*What to do*
Transcribe each entry in full, and leave the images out.

Saved data entries
***
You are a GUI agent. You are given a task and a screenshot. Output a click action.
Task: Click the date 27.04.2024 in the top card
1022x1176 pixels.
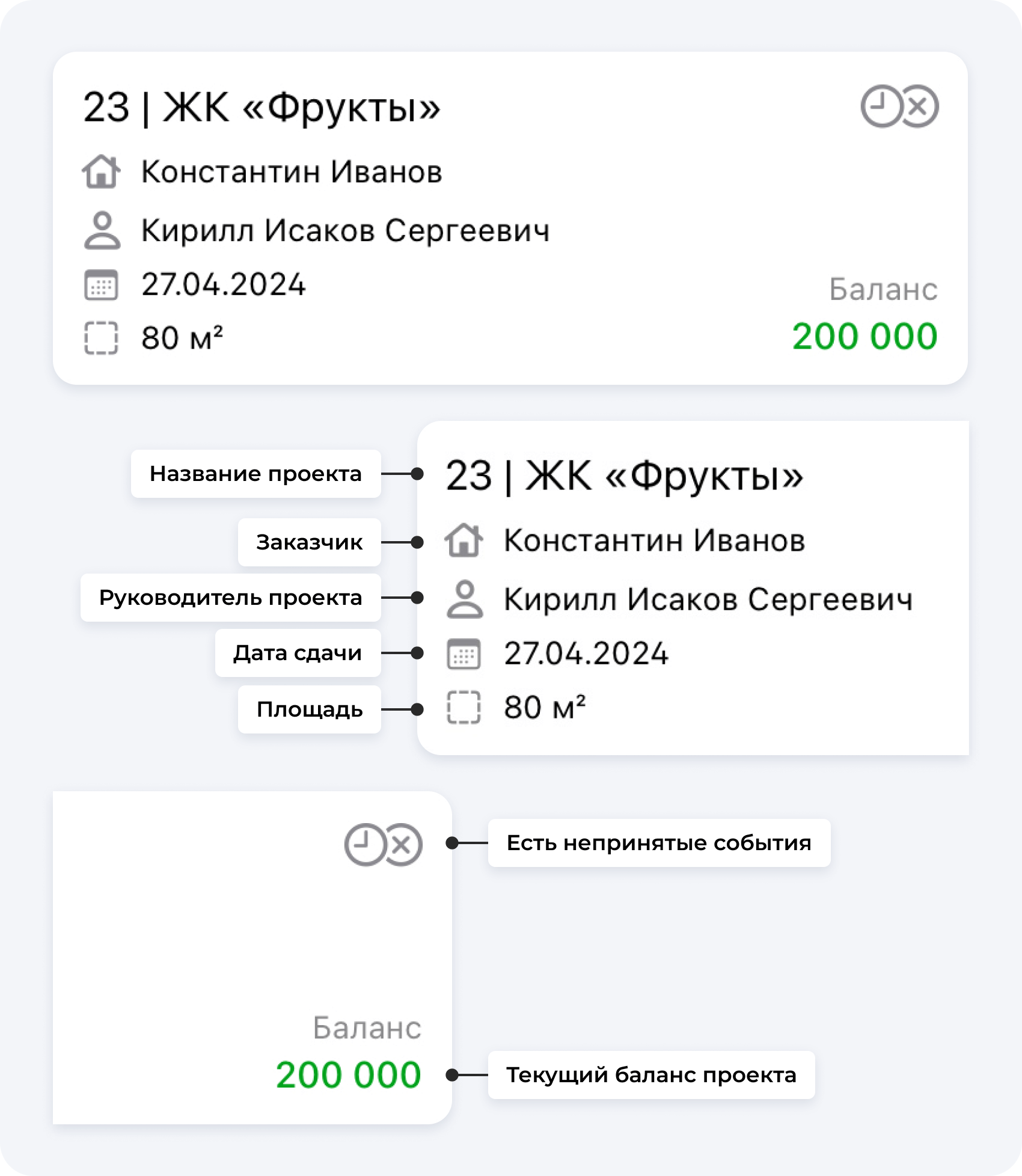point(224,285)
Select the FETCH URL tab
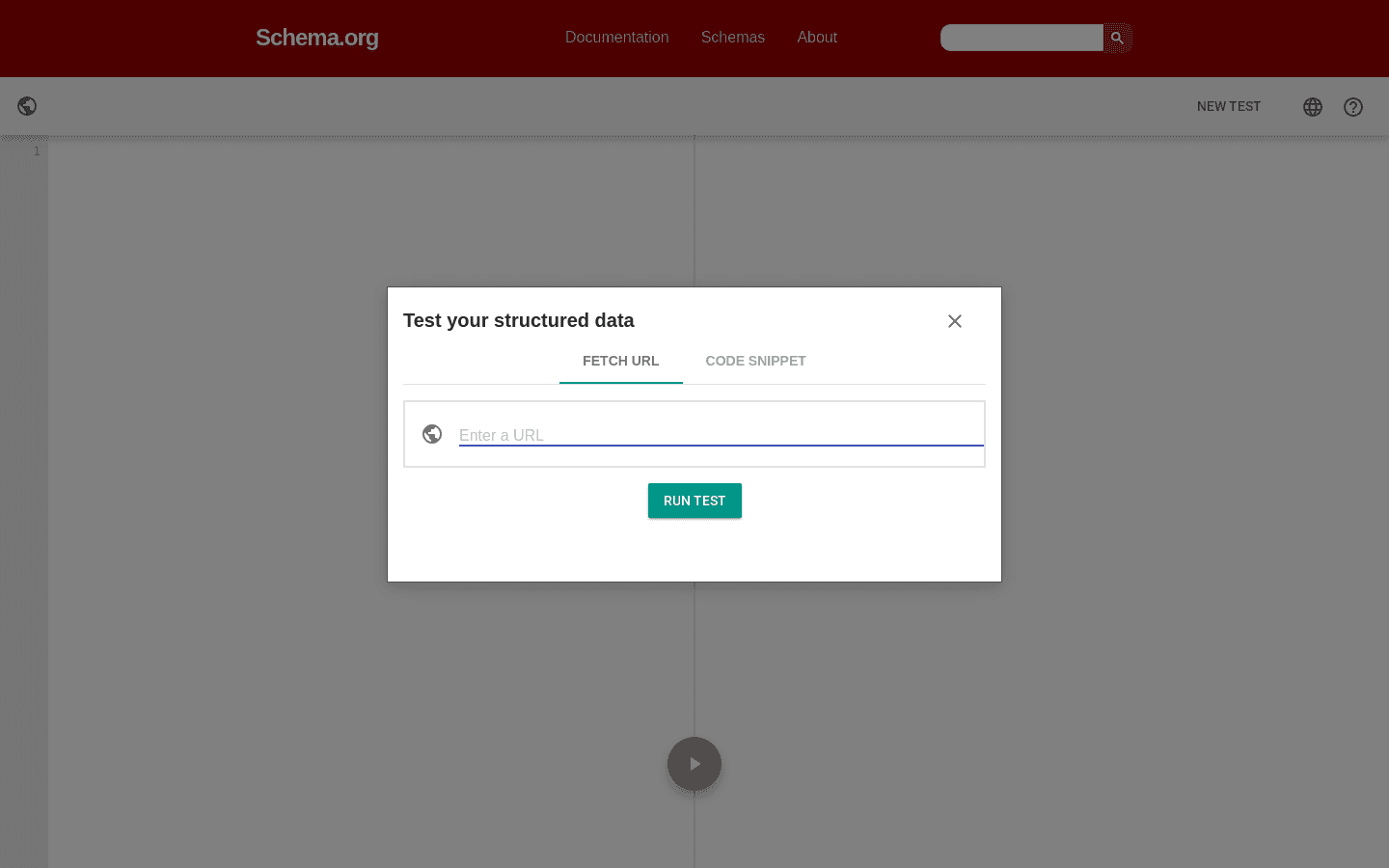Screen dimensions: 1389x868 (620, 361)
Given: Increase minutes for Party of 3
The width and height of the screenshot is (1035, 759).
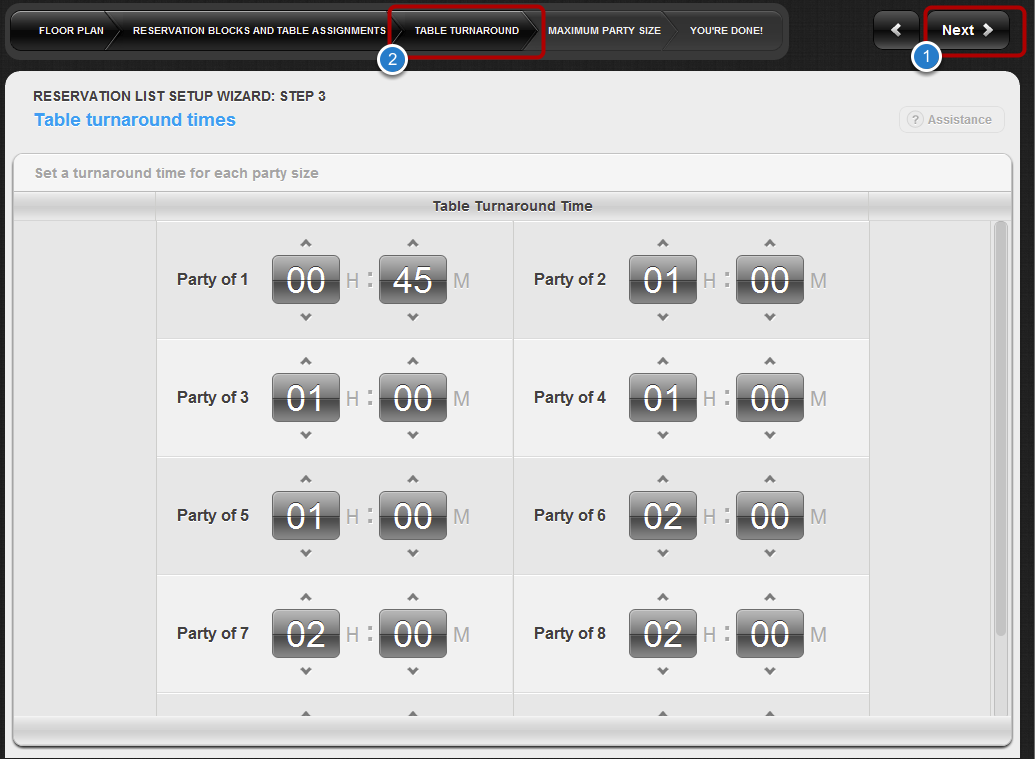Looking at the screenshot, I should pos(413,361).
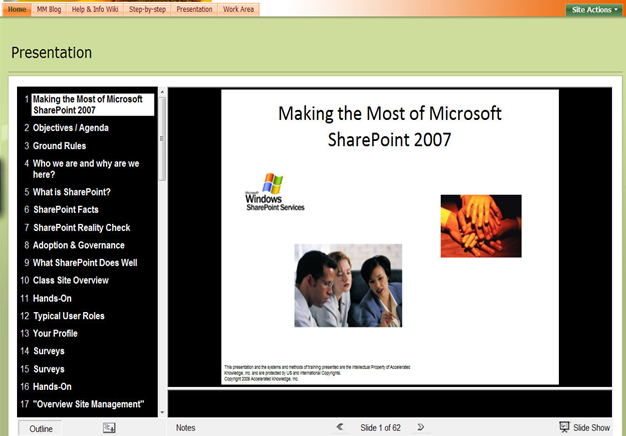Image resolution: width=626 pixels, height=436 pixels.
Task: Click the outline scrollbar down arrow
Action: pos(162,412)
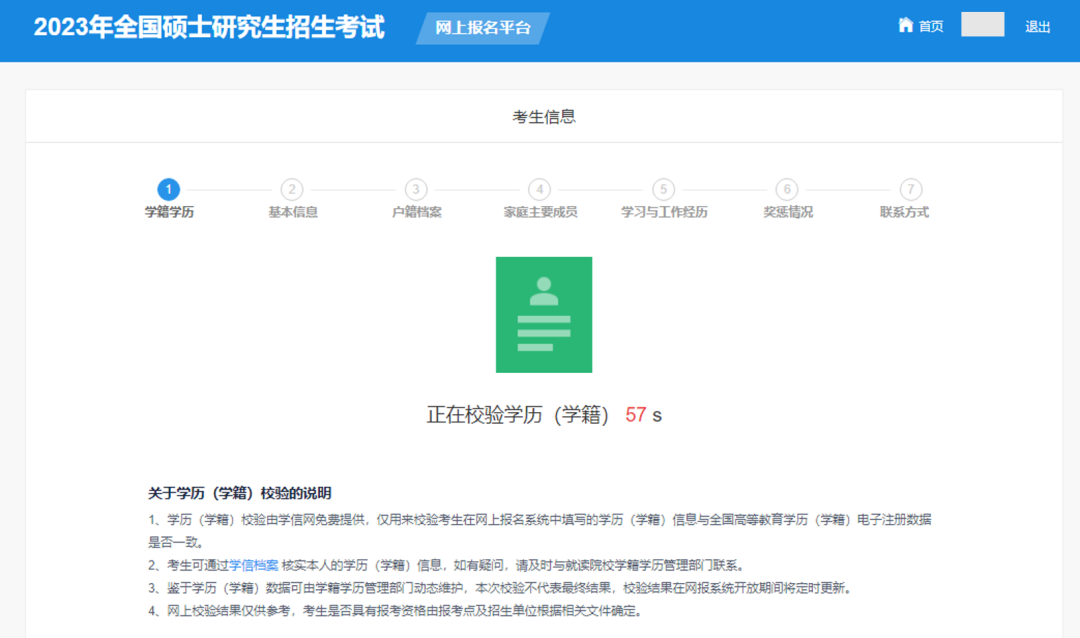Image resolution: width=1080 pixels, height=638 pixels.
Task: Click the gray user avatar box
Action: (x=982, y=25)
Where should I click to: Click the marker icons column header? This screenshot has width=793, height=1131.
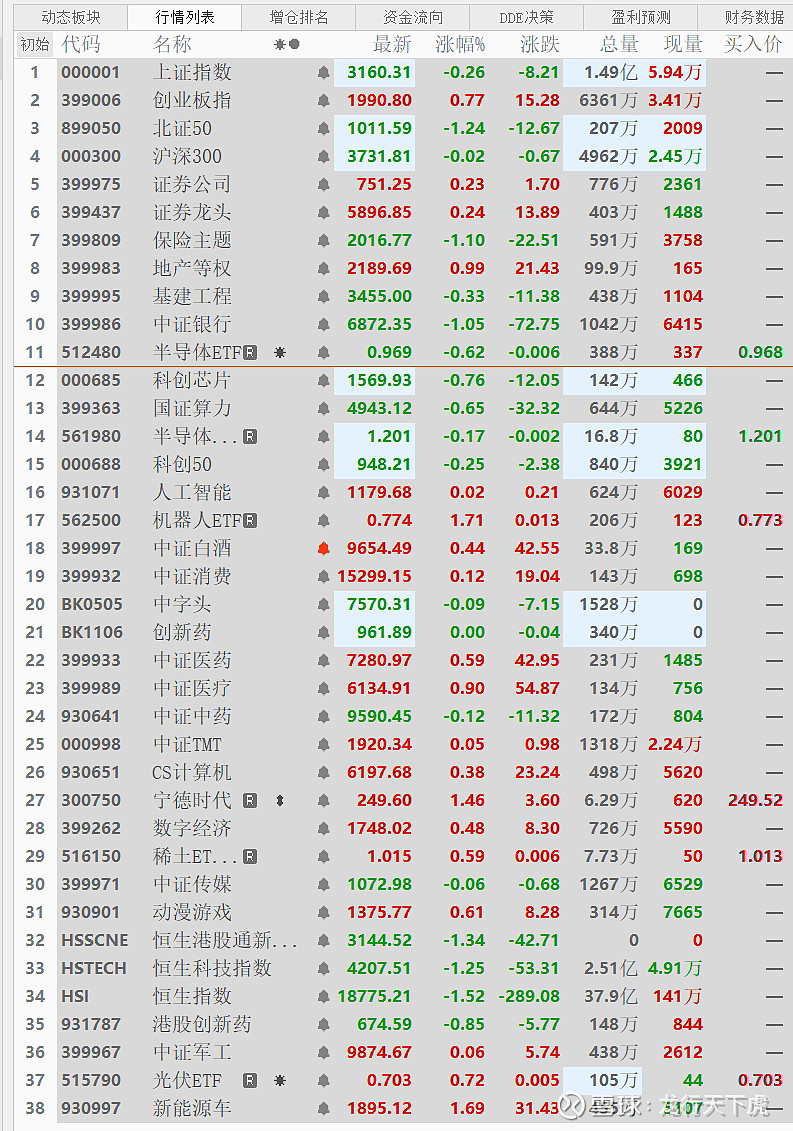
***
*Task solution*
You are a GUI agent. You are given a task and a screenshot. Output a click action.
Task: Click the date 27.04.2024 in the top card
1022x1176 pixels.
point(224,285)
Select the FETCH URL tab
Screen dimensions: 1389x868 (620, 361)
Given: Increase minutes for Party of 3
The width and height of the screenshot is (1035, 759).
Looking at the screenshot, I should pos(413,361).
Image resolution: width=626 pixels, height=436 pixels.
Task: Click the outline scrollbar down arrow
Action: pos(162,412)
Image resolution: width=1080 pixels, height=638 pixels.
Task: Click the gray user avatar box
Action: (x=982, y=25)
Where should I click to: Click the marker icons column header? This screenshot has width=793, height=1131.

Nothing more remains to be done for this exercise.